• **Exercise brief**
The answer must be only the lines below from the one holding "You are a GUI" down to the one holding "Where should I", ends included, printed exactly; please omit all pictures.

• **Information supplied**
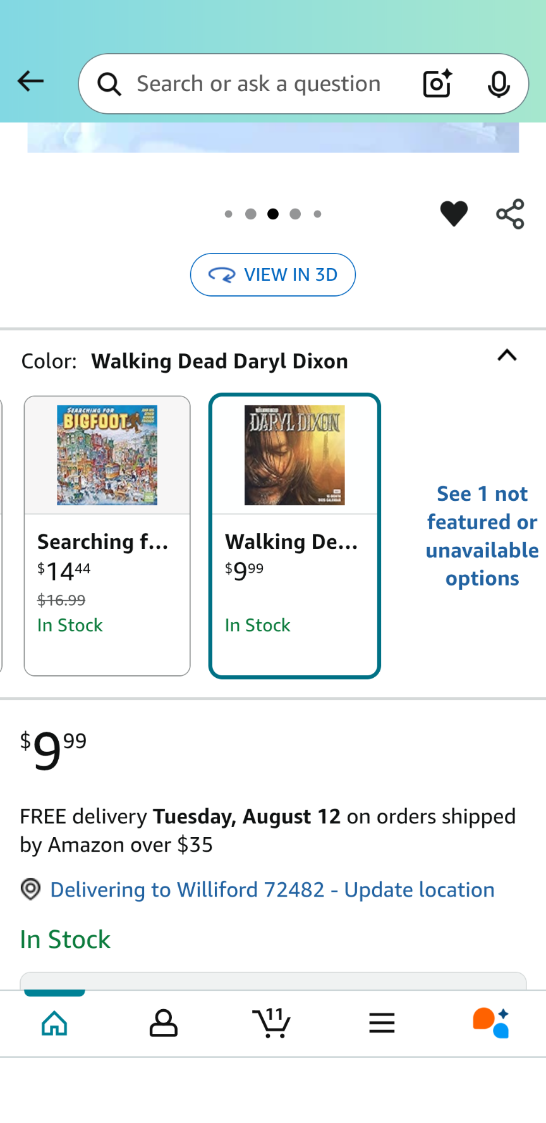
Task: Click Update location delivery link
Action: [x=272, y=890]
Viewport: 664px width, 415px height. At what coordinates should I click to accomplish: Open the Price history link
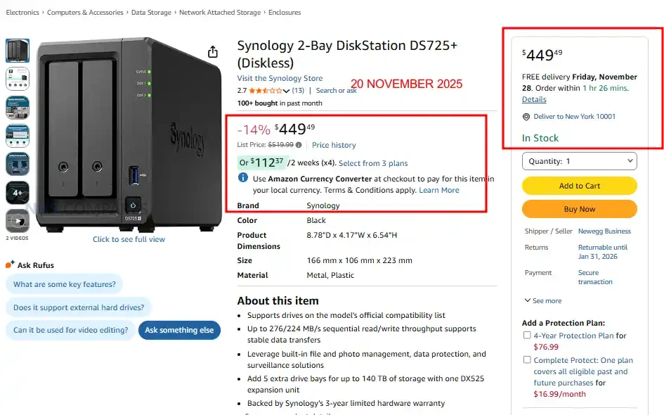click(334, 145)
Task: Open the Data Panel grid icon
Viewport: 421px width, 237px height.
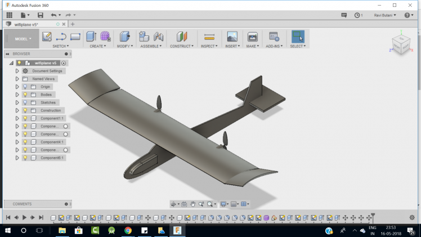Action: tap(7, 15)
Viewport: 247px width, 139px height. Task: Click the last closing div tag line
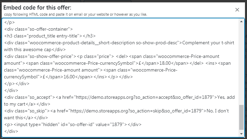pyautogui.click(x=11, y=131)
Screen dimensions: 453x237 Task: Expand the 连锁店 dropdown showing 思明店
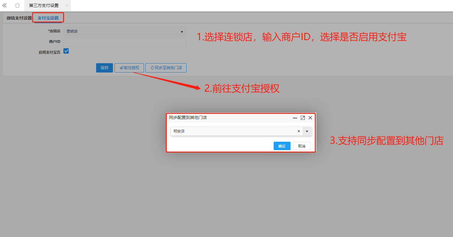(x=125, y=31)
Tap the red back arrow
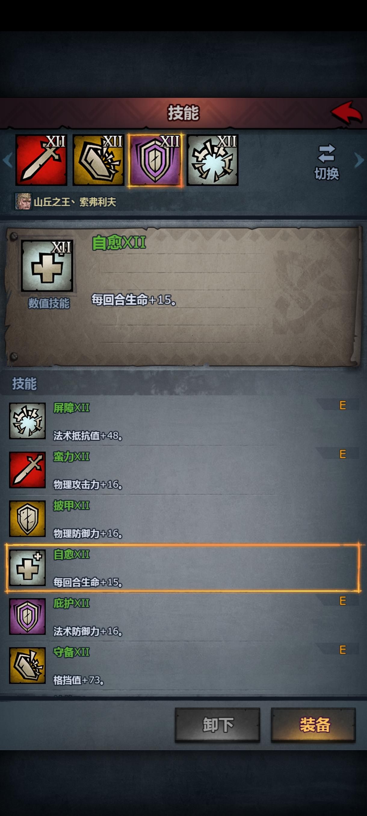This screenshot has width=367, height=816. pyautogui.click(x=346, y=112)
==
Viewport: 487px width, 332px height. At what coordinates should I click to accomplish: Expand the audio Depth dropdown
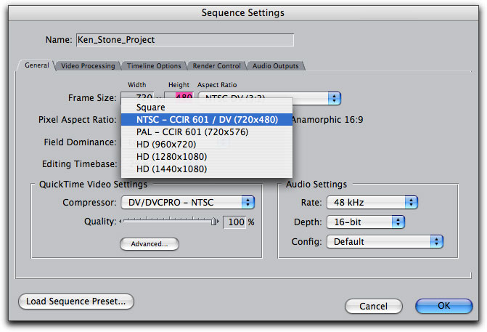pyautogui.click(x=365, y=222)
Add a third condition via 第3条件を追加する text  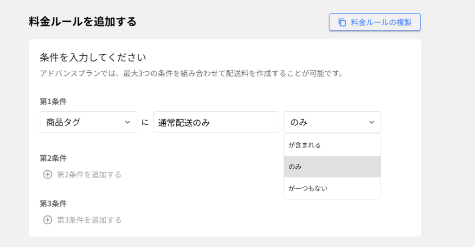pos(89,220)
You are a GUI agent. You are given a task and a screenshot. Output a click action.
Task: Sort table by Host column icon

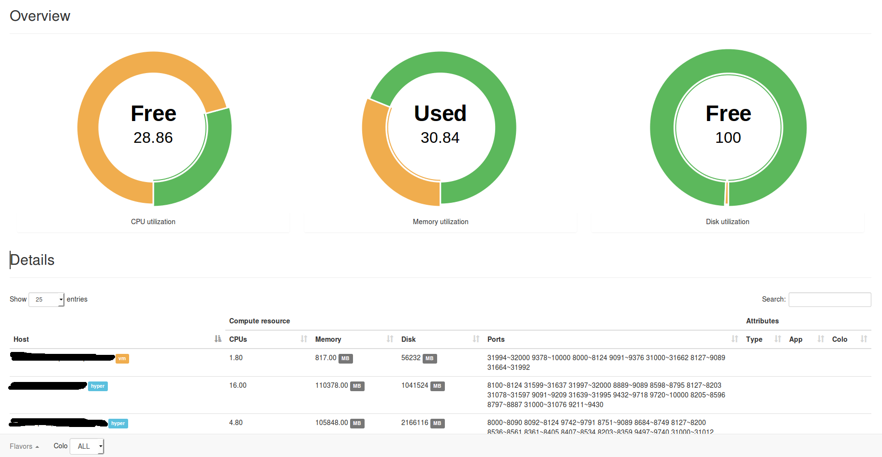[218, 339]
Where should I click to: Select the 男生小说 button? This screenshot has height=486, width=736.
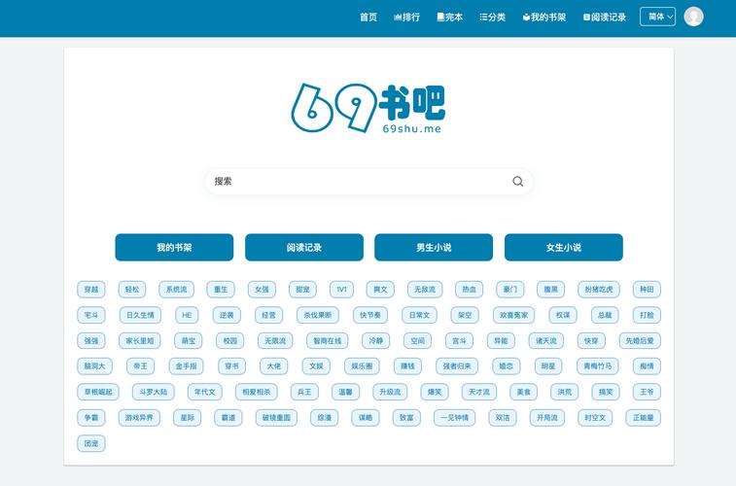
--
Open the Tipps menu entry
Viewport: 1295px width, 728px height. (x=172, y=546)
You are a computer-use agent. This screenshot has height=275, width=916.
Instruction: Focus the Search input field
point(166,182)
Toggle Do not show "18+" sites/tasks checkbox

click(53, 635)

• **Result for this exercise**
You are a GUI agent. You are given a task and a screenshot. Output a click action.
Task: Sort table by Host column icon

[218, 339]
Where should I click to: Select the 男生小说 button? This screenshot has height=486, width=736.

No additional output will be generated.